Basic command line usage:

        generate_bgc_dnz_table.pl --report-file=antismash5_report/regions.js

Several options are available:

--types: as explained in the extract_bgc_sequences.pl section, BGC types to filter. --outfile: output filename. --id: ID to be use as first column of the table (e.g., the organism name), which is usefull to paste tables together. --annotation: annotation version to use (palantir or antismash).

Binaries for the refinement of the annotation of NRPS/PKS BGCs

draw_bgc_maps.pl - draw BGC maps

(This scripts uses Palantir functionalities 4, 5, 6 and 7)

As NRPS and PKS BGCs are constituted of different layers (genes, modules and domains), visualizing the maps of these BGCs is an easy way to compare different annotations. draw_bgc_maps.pl offers the mapping of three annotation versions: antiSMASH, Palantir and Palantir's exploratory mode.

Here is a basic usage example of this script:

        draw_bgcs.pl --report-file=examples/antismash5_report/regions.js \
        --mode=all --label=symbol

--mode: BGC annotation to draw, you can choose between: all, palantir, exploratory and antismash (default: all).

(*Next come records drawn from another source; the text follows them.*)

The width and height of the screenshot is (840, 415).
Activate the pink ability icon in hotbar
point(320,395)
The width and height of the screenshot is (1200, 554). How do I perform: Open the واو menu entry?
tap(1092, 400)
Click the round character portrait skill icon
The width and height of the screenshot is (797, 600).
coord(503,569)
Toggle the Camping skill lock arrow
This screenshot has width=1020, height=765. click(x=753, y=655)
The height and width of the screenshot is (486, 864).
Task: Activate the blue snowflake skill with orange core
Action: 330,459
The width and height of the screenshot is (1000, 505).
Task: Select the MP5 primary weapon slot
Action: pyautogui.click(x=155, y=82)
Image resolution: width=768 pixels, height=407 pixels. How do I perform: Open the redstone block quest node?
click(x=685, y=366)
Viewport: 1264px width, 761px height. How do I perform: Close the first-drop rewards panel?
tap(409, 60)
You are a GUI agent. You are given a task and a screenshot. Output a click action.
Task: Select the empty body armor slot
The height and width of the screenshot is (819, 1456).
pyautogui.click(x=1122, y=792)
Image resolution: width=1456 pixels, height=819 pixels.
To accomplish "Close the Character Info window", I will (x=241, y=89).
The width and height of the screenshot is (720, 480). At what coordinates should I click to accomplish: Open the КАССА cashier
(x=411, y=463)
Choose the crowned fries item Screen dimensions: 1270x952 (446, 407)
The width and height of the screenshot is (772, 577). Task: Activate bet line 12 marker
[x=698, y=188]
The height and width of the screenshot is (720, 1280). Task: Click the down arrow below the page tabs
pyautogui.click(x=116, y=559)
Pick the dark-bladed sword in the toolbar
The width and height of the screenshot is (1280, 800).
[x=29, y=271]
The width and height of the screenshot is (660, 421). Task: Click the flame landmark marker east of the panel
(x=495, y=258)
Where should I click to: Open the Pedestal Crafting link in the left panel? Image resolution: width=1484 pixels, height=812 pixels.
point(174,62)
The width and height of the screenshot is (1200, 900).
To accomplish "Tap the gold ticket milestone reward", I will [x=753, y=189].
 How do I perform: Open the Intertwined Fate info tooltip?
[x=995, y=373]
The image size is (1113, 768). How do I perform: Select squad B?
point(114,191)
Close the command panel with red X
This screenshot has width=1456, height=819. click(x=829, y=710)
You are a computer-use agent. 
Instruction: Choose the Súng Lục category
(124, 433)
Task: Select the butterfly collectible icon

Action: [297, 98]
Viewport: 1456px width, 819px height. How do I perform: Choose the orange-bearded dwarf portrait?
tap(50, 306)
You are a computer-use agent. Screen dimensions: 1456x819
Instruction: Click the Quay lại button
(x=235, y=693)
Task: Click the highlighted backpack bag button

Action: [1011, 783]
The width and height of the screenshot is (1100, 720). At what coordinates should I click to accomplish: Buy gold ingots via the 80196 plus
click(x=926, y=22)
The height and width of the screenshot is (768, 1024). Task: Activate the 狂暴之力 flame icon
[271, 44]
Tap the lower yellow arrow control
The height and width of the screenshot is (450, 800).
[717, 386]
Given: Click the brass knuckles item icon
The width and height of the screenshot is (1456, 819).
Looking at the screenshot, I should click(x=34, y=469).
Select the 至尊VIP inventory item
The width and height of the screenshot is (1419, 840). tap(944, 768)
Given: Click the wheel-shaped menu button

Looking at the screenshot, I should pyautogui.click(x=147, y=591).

--label: domain label to use on the map, three are available: function, symbol or subtype. 'symbol' corresponds to the letter used to represent a domain function (e.g., 'C' for condensation or 'KS' for ketosynthase domain), while 'function' uses the complete domain name provided by the protein signature. Finally, 'subtype' adds the subtype information for domains responsible of the substrate activation and the condensation activity (e.g., LCL C domain or Val A domain).

The label contains the prediction E-value in Palantir annotations).

More options:

--verbose: prints additionnal information concerning domains (function, coordinates and sequences). --outdir: directory name where PNG files will be generated (default: ./png/). --prefix: String to use for prefixing PNG files.

explore_bgc_domains.pl - Reports all detected NRPS/PKS domain without architecture consensus

(This script uses Palantir functionalities 5, 6, and 8)

The NRPS and PKS domains predicted with antiSMASH rely on detection rules (i.e., E-value and % of the domain signature covered during HMMER analyses) that have been improved over time by antiSMASH authors for separating true from spurious predictions. However, it happens that true domains (that may have a divergent sequence or be truncated) are discarded whereas they could add more insight in the BGC annotation. Moreover, the architecture of NRPS/PKS BGCs given by antiSMASH are often the result of a consensus architecture among overlapping detected domain signatures.

If antiSMASH rules for validating the presence of a domain or determining the BGC architecture are usually reliable, they may sometimes lead to incomplete or incoherent BGC architectures. In order to improve this, explore_bgc_domains.pl provides an unbiased view (by a pre-existing architecture consensus) of the BGC composition. For this, this script exports in TSV and JSON format data from all detected domain signatures.

This script, unlike the others, uses a FASTA file of NPRS/PKS data in input (this file can be created from an antiSMASH report with extract_bgc_sequences.pl).

Here is a command line example:

        explore_bgc_domains.pl --fasta-file=strain1_bgc_sequences.fasta \
        --outfile=strain1_exploratory_domains

which will produce two_files in output: 'strain1_exploratory_domains.tsv' and 'strain1_exploratory_domains.json'.

This script does not take other option than --outfile.